4  Continuous probability

In Section 1.2, we explained why when summarizing a list of numeric values, such as heights, it is not useful to construct a distribution that defines a proportion to each possible outcome. Similarly, for a random variable that can take any value in a continuous set, it impossible to assign a positive probabilities to the infinite number of possible values. Here, we outline the mathematical definitions of distributions for continuous random variables and useful approximations frequently employed in data analysis.

4.1 Cumulative distribution functions

We used the heights of adult male students as an example:

library(tidyverse)
library(dslabs)
x <- heights %>% filter(sex == "Male") %>% pull(height)

and defined the empirical cumulative distribution function (eCDF) as

F <- function(a) mean(x <= a)

which, for any value a, gives the proportion of values in the list x that are smaller or equal than a.

Let’s connect the eCDF to probability by asking: if I randomly pick one of the male students, what is the chance that he is taller than 70.5 inches? Since every student has the same chance of being picked, the answer to this is equivalent to the proportion of students that are taller than 70.5 inches. Using the eCDF we obtain an answer by typing:

1 - F(70)
#> [1] 0.377

The CDF is a version of the eCDF that assigns theoretical probabilities for each \(a\) rather than proportions computed from data. Although, as we just demonstrated, proportions computed from data can be used to define probabilities for a random variable. Specifically, the CDF for a random outcome \(X\) defines, for any number \(a\), the probability of observing a value larger than \(a\).

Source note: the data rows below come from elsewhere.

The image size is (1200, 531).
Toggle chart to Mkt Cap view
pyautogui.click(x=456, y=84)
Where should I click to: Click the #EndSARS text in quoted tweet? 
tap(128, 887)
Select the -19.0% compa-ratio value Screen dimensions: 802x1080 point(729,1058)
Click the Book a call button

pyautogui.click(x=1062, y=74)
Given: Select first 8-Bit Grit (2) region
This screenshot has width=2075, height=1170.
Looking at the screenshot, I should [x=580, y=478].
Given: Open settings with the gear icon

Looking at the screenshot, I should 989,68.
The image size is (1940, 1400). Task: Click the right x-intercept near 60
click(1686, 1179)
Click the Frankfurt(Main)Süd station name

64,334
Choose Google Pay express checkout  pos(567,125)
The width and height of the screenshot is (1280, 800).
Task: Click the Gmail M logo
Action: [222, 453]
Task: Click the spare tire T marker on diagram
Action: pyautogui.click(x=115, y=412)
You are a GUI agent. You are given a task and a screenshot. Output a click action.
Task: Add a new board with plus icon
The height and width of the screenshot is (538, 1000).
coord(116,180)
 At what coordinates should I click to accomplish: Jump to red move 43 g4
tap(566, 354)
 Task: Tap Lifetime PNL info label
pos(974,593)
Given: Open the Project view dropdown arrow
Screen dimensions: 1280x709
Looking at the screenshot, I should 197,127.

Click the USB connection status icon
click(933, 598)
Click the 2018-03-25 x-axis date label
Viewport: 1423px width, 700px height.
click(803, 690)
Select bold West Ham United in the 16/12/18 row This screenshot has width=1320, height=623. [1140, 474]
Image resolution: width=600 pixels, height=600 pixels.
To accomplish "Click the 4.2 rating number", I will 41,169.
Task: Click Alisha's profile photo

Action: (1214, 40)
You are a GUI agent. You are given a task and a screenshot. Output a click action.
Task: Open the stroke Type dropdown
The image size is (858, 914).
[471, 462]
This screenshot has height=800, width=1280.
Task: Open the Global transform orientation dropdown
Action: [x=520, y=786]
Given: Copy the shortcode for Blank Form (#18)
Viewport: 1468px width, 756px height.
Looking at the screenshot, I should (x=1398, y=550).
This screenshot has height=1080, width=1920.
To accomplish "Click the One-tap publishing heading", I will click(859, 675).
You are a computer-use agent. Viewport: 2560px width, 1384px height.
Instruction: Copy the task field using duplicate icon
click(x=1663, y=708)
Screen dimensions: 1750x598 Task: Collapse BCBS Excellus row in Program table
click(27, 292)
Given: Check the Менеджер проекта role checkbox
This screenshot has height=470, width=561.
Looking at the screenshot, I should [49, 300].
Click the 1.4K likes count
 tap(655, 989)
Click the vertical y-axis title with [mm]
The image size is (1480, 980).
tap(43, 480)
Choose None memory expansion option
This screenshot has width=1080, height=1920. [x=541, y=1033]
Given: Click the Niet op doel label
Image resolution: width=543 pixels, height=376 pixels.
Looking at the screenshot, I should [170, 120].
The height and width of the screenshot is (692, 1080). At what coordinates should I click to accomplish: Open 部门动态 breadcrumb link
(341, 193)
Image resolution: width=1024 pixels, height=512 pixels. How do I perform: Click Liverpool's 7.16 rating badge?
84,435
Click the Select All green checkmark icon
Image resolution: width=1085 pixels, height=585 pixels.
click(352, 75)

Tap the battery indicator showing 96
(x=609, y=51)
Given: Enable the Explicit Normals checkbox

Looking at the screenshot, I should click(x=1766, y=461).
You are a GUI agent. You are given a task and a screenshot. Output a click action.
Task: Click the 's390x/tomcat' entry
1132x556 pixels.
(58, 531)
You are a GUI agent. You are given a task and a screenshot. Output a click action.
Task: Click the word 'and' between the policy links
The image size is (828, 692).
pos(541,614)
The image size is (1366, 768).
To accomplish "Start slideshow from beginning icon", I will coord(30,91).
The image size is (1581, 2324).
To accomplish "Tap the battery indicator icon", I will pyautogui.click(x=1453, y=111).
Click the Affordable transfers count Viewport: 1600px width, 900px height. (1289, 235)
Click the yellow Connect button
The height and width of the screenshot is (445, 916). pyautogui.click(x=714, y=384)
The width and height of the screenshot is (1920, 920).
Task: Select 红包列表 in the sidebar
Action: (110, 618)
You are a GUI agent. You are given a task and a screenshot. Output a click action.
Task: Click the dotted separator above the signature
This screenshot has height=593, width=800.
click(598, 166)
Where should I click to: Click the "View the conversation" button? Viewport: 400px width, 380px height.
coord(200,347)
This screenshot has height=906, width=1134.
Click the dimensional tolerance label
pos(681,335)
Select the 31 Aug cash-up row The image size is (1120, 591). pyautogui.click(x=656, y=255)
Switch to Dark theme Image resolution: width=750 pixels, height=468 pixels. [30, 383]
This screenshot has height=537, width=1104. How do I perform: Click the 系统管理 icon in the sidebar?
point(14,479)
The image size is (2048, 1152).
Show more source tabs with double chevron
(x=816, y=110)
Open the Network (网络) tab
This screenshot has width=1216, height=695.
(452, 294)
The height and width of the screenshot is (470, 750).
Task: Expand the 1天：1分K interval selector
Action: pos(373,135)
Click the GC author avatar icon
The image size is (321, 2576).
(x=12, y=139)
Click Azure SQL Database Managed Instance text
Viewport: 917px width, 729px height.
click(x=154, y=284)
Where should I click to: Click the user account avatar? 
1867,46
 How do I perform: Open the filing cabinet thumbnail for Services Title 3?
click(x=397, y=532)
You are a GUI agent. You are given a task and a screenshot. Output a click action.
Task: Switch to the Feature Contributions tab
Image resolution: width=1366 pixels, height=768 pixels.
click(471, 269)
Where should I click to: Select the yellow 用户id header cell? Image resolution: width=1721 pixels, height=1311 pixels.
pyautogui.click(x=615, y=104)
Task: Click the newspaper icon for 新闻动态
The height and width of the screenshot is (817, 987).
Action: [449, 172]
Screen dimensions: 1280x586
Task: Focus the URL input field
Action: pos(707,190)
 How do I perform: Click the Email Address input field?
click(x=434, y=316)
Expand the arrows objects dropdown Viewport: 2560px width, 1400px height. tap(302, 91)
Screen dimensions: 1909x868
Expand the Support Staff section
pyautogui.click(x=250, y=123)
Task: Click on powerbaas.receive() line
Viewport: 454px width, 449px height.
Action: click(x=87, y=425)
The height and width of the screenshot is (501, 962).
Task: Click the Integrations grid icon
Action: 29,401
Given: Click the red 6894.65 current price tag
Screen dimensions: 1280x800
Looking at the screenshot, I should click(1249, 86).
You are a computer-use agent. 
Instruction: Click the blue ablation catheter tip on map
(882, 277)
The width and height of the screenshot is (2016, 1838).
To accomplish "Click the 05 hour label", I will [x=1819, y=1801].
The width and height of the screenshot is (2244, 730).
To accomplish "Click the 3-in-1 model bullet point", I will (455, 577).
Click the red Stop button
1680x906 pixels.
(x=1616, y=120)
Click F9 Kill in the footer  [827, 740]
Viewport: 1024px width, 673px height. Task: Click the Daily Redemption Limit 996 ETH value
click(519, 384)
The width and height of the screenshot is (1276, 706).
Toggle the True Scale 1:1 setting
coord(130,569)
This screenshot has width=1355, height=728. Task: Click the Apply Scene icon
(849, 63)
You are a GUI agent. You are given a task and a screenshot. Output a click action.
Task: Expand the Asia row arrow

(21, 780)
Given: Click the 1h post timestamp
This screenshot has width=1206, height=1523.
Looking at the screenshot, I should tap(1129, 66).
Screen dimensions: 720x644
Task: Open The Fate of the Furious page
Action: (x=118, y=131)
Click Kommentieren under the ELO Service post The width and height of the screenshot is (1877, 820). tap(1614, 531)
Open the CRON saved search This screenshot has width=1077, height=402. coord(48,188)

\[ F(a) = \mbox{Pr}(X \leq a) \]

Once a CDF is defined, we can use it to compute the probability of any subset of values. For instance, the probability of a student being between height a and height b is:

\[ \mbox{Pr}(a < X \leq b) = F(b)-F(a) \]

Since we can compute the probability for any possible event using this approach, the CDF defines the probability distribution.

4.2 Probability density function

A mathematical result that is very useful in practice is that, for most CDFs, we can define a function, call it \(f(x)\), that permits us to construct the CDF using Calculus, like this:

\[ F(b) - F(a) = \int_a^b f(x)\,dx \]

\(f(x)\) is referred to as the probability density function. The intuition is that even for continuous outcomes we can define tiny intervals, that are almost as small as points, that have positive probabilities. If we think of the size of these intervals as the base of a rectangle, the probability density function \(f\) determines the height of the rectangle so that the summing up of the area of these rectangles approximate the probability \(F(b) - F(a)\). This sum can be written as Reimann sum that is approximated by an integral:

An example of such a continuous distribution is the normal distribution. As we saw in Section 1.5, the probability density function is given by:

\[f(x) = e^{-\frac{1}{2}\left( \frac{x-m}{s} \right)^2} \]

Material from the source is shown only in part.